* Aim of the task: Reproduce the lines from the start through the line containing "tap(156, 78)", including both ends. Leave the pictures out of your answer.

* Input data:
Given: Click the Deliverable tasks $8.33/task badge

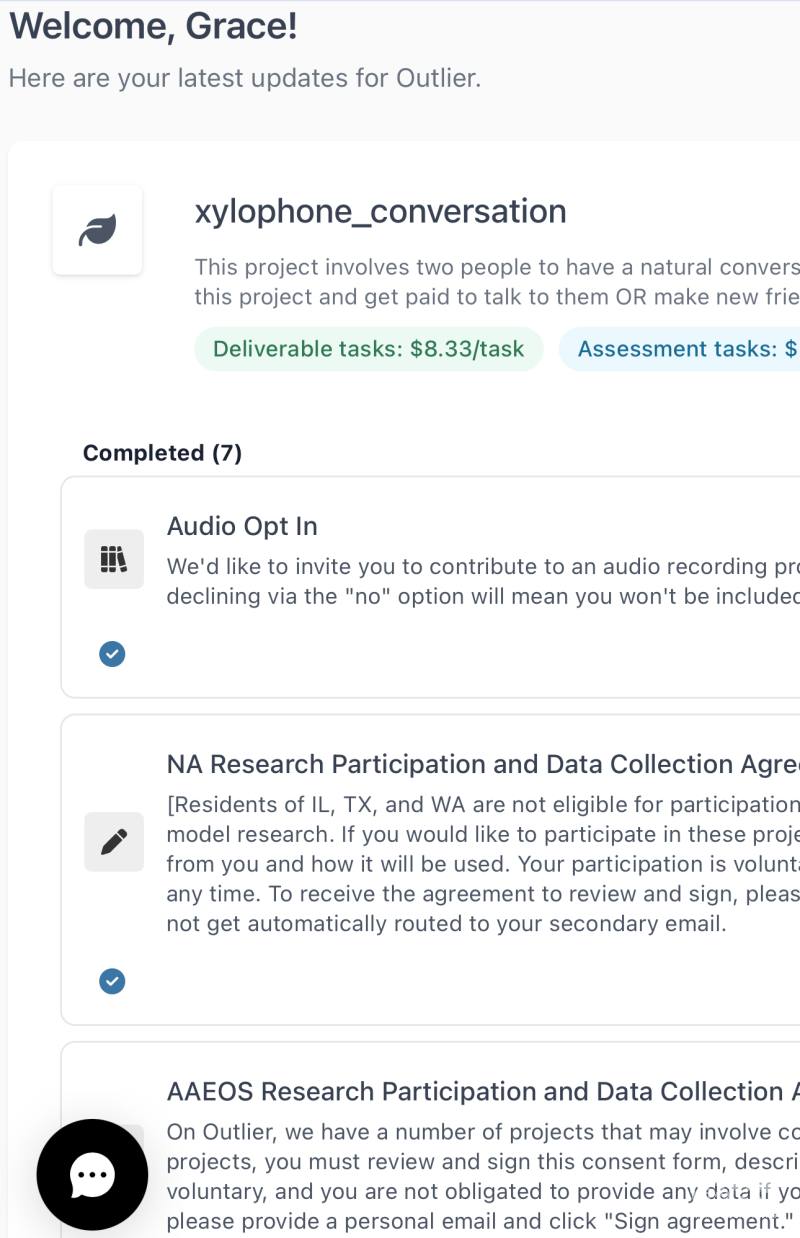Looking at the screenshot, I should [368, 349].
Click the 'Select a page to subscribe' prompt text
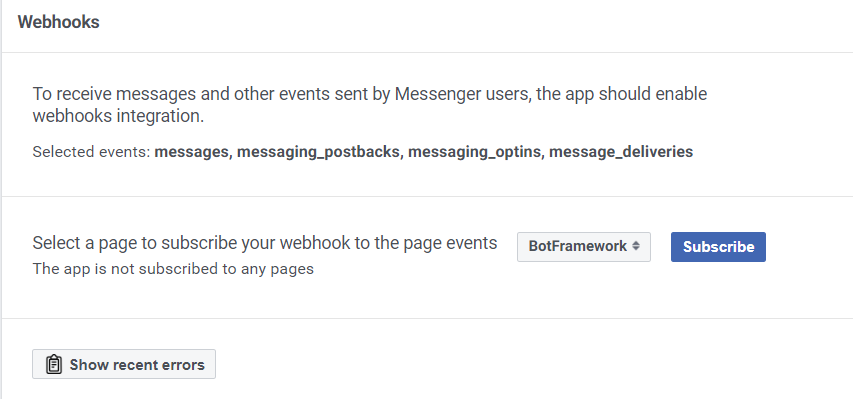This screenshot has height=399, width=853. (x=265, y=243)
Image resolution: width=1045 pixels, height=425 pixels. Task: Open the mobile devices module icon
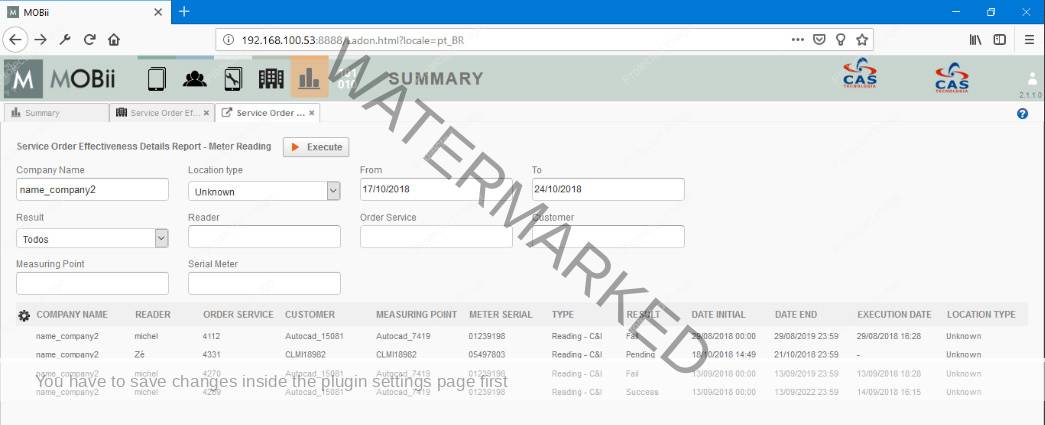tap(156, 78)
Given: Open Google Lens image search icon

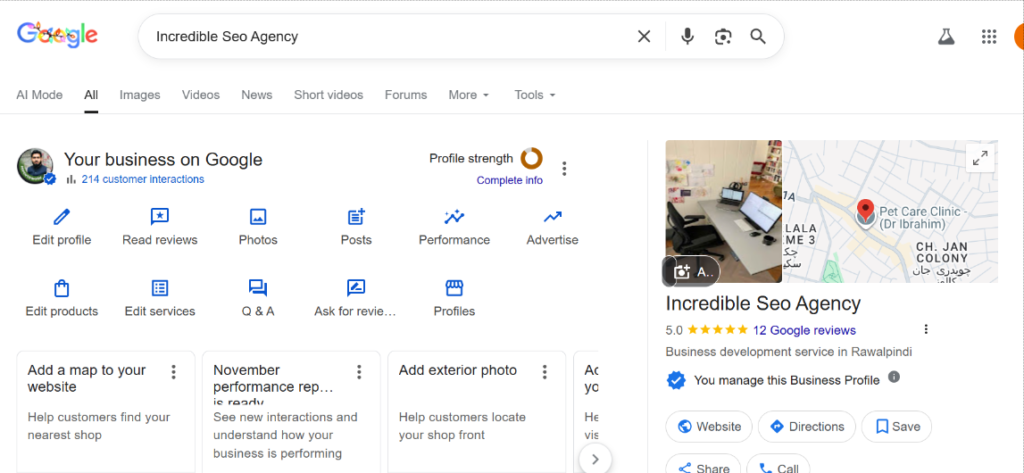Looking at the screenshot, I should point(723,37).
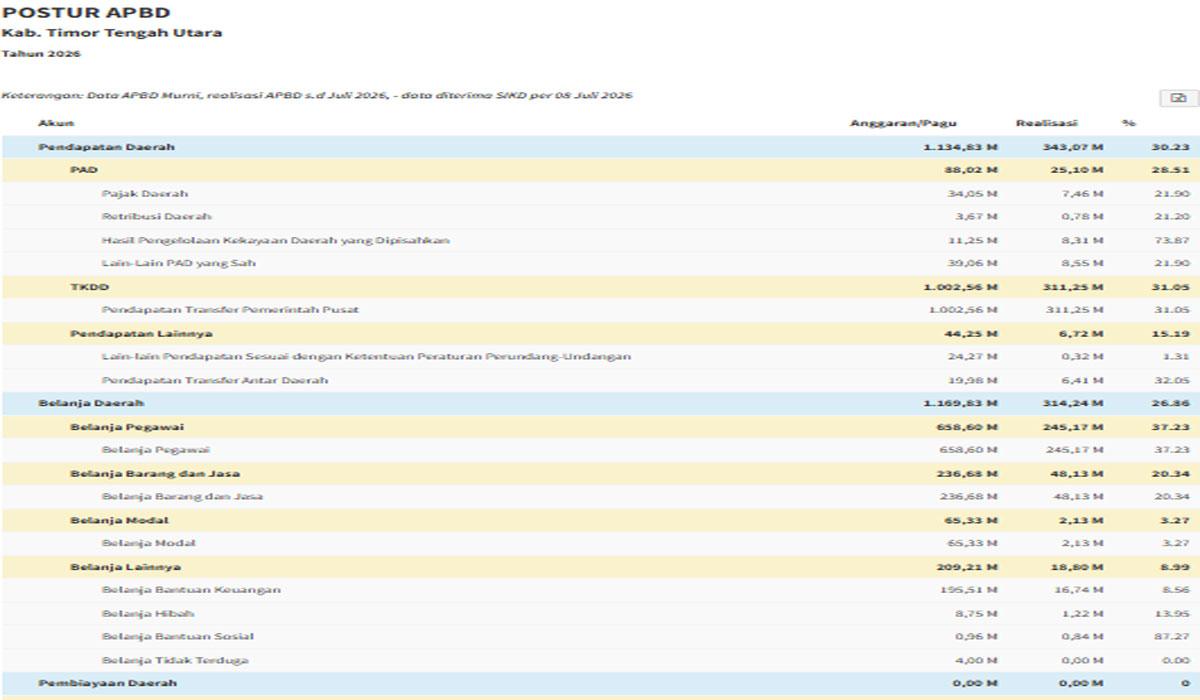Select the Belanja Bantuan Keuangan row
1200x700 pixels.
point(600,590)
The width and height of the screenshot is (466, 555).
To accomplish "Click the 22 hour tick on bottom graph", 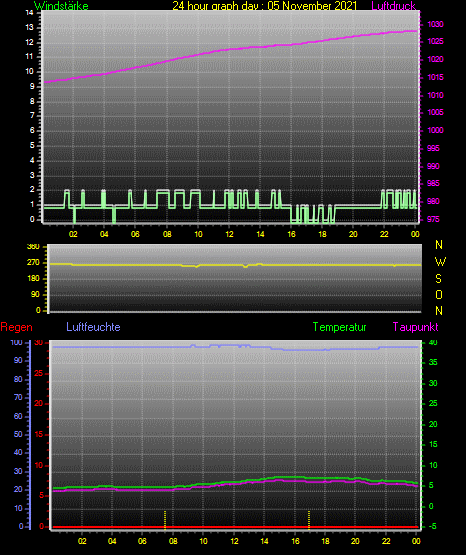I will point(386,541).
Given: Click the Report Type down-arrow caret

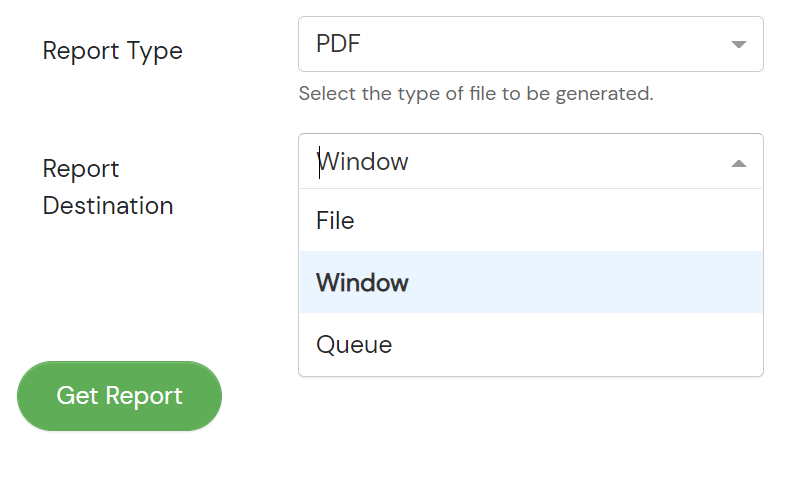Looking at the screenshot, I should pos(739,45).
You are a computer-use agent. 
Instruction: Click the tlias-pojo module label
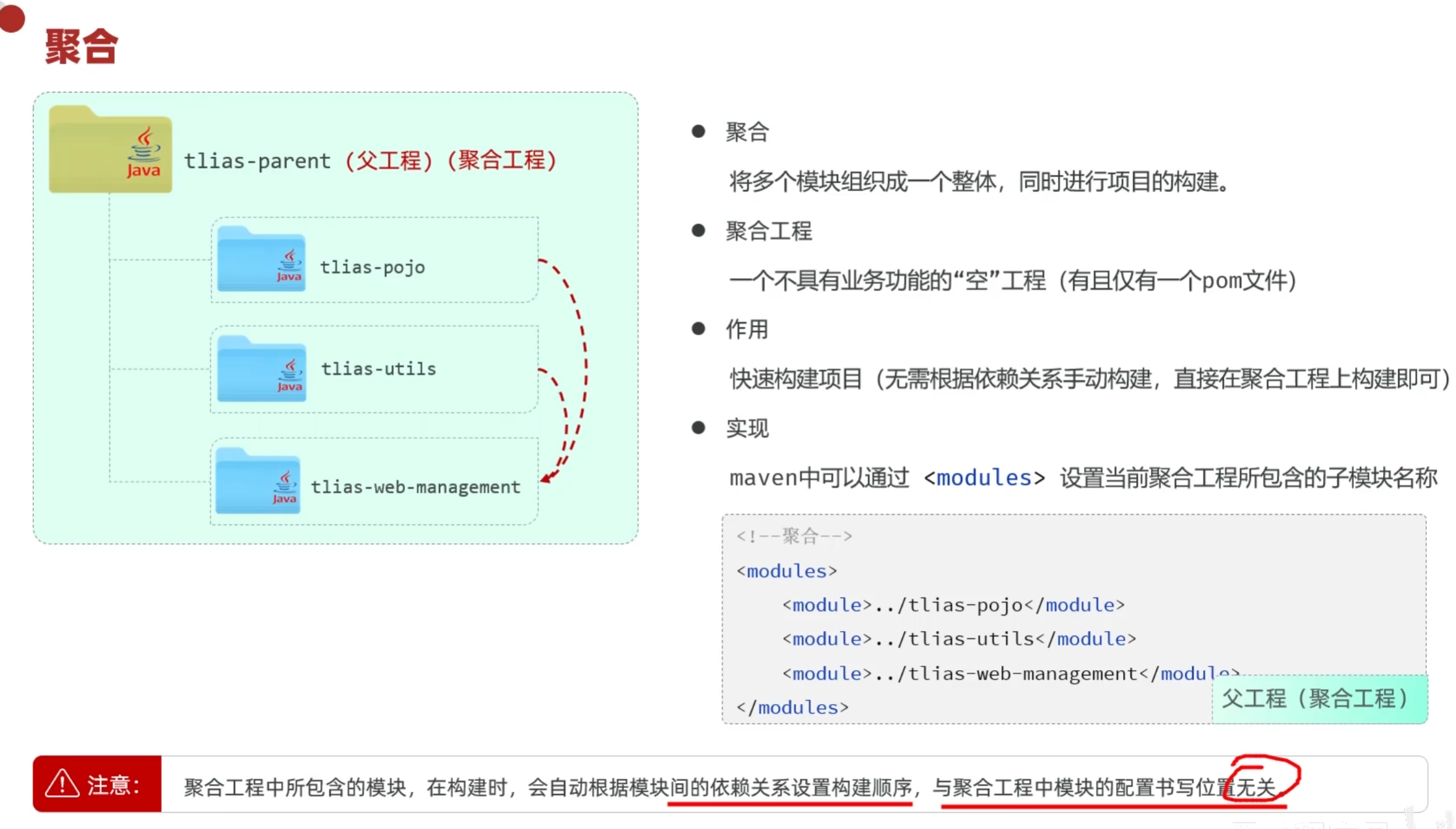tap(372, 267)
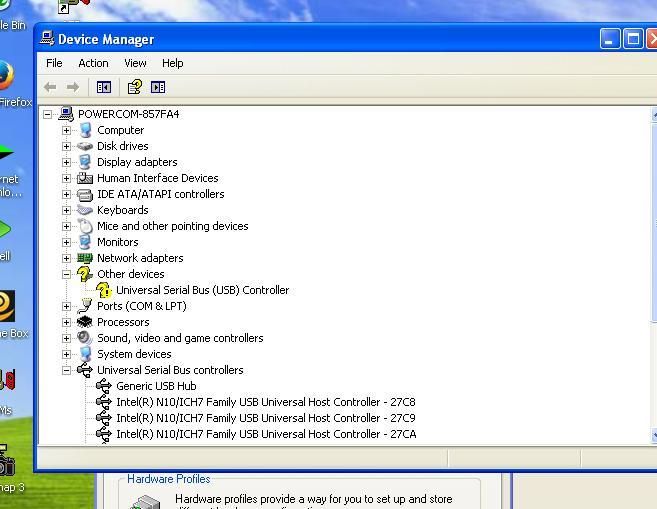The image size is (657, 509).
Task: Click the rightmost toolbar pane icon
Action: tap(158, 87)

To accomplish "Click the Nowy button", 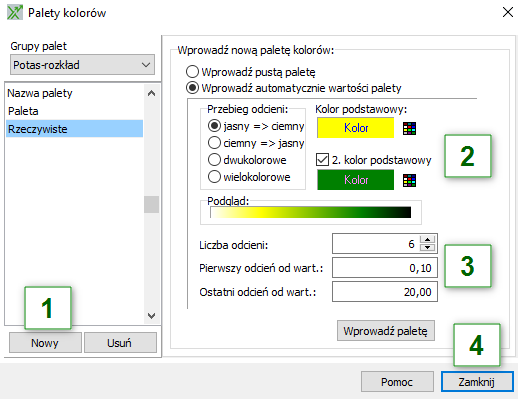I will (x=45, y=343).
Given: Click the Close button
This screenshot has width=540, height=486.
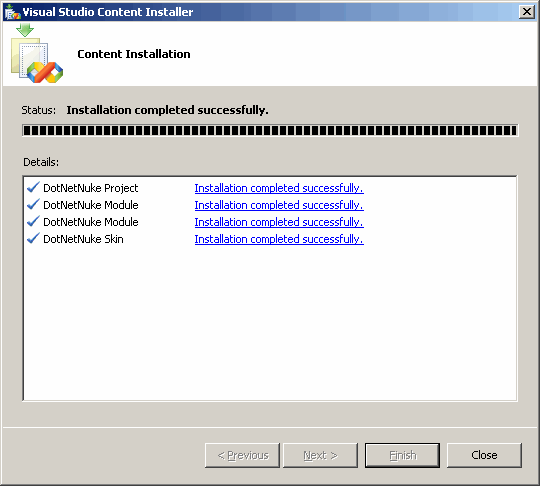Looking at the screenshot, I should click(x=484, y=455).
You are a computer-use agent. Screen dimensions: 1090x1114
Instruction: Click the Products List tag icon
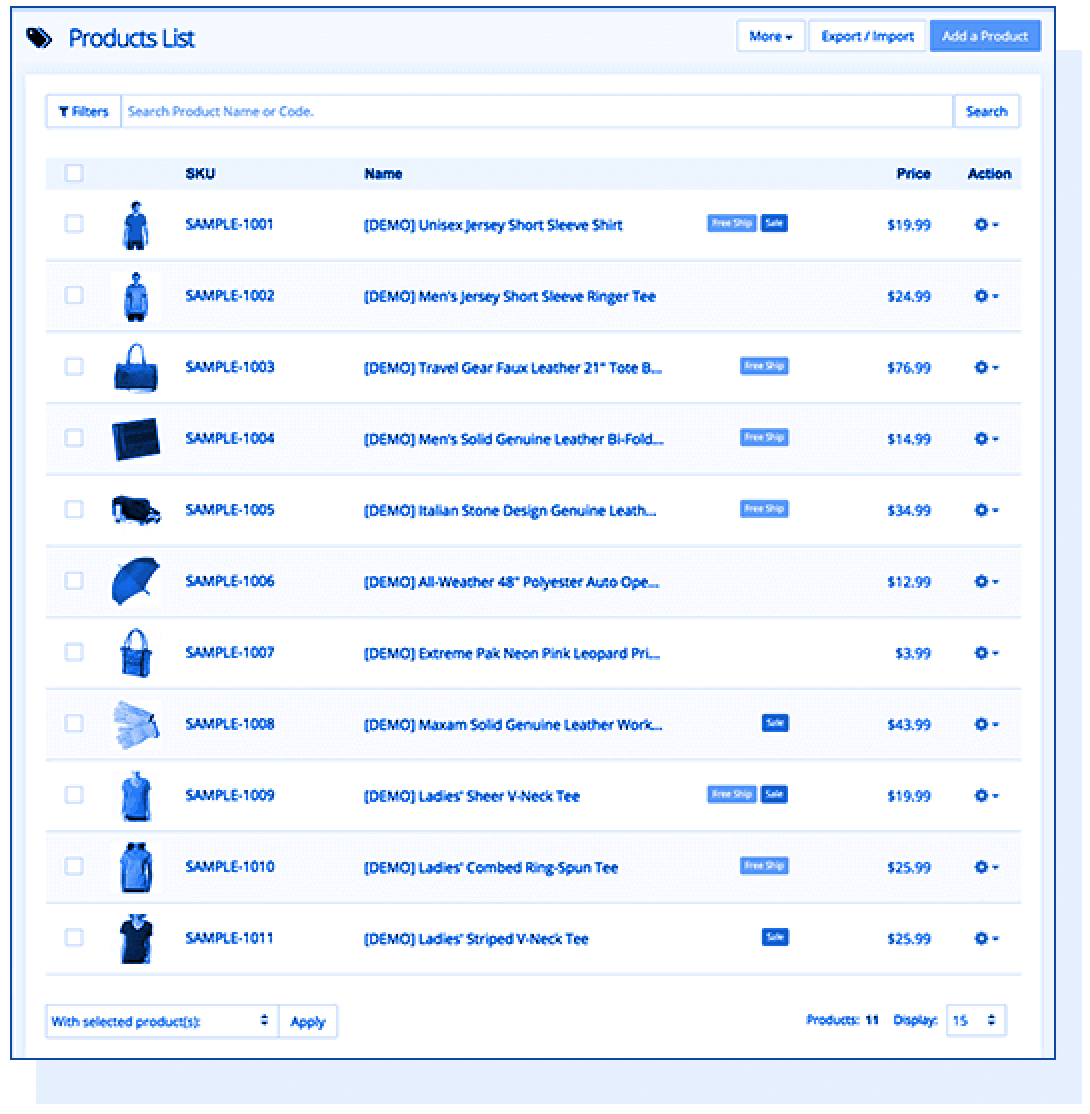tap(38, 36)
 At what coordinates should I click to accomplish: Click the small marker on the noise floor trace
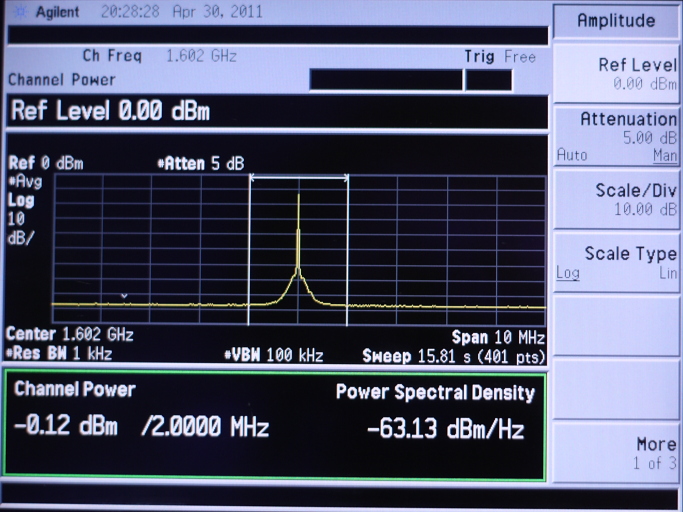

* Response:
Given: Click the Deliverable tasks $8.33/task badge

Looking at the screenshot, I should [368, 349].
Click the 'Select a page to subscribe' prompt text
This screenshot has height=399, width=853. (x=265, y=243)
Image resolution: width=1045 pixels, height=425 pixels. Task: Open the mobile devices module icon
tap(156, 78)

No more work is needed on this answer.